Convert everything from the line containing "Viewport: 487px width, 345px" down to the line containing "Where should I" into a Markdown table with the columns Row and Line, skipping blank lines. Leave the pictures out of the table.

** Begin Supplied entries **

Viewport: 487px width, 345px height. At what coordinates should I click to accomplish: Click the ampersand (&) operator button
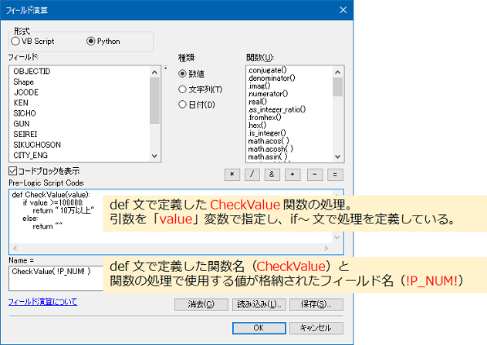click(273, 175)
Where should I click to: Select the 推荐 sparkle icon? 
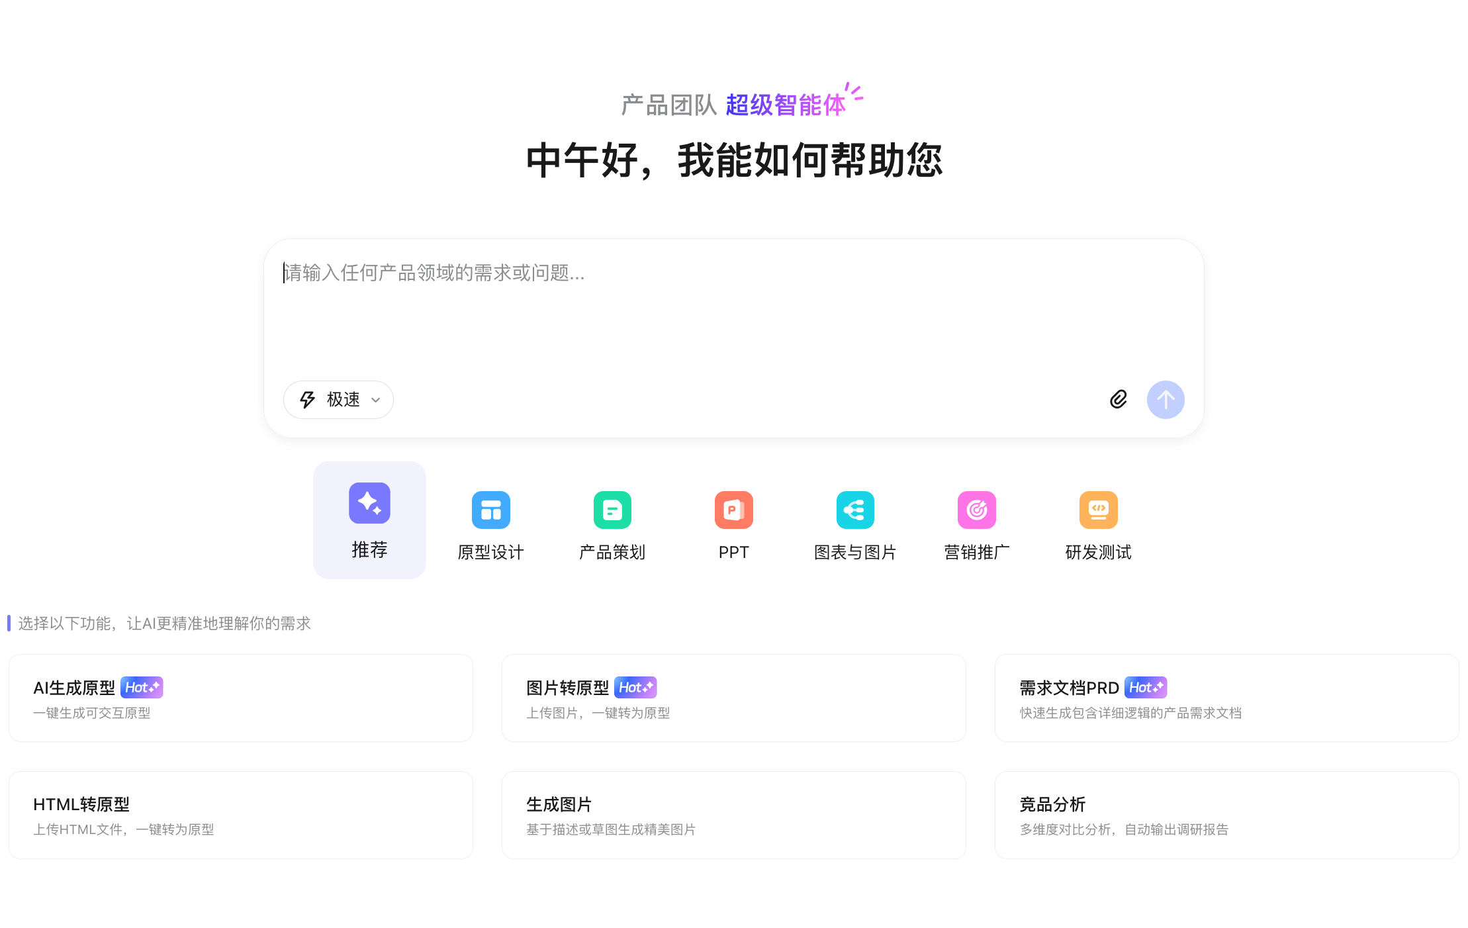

** End Supplied entries **
** Begin Supplied entries **

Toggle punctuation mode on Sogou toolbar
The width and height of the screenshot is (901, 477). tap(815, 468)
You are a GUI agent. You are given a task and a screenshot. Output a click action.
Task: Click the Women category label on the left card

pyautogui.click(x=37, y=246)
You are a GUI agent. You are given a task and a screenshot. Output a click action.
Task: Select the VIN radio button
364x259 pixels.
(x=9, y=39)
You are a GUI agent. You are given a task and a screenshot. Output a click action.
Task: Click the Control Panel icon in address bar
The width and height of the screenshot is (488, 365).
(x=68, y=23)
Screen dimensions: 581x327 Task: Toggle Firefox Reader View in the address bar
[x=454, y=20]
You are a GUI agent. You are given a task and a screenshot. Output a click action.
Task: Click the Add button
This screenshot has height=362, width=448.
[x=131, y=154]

** End Supplied entries **

— Result below —
| Row | Line |
|---|---|
| 1 | Viewport: 487px width, 345px height. At what coordinates should I click to accomplish: Click the ampersand (&) operator button |
| 2 | click(273, 175) |
| 3 | Where should I click to: Select the 推荐 sparkle icon?  |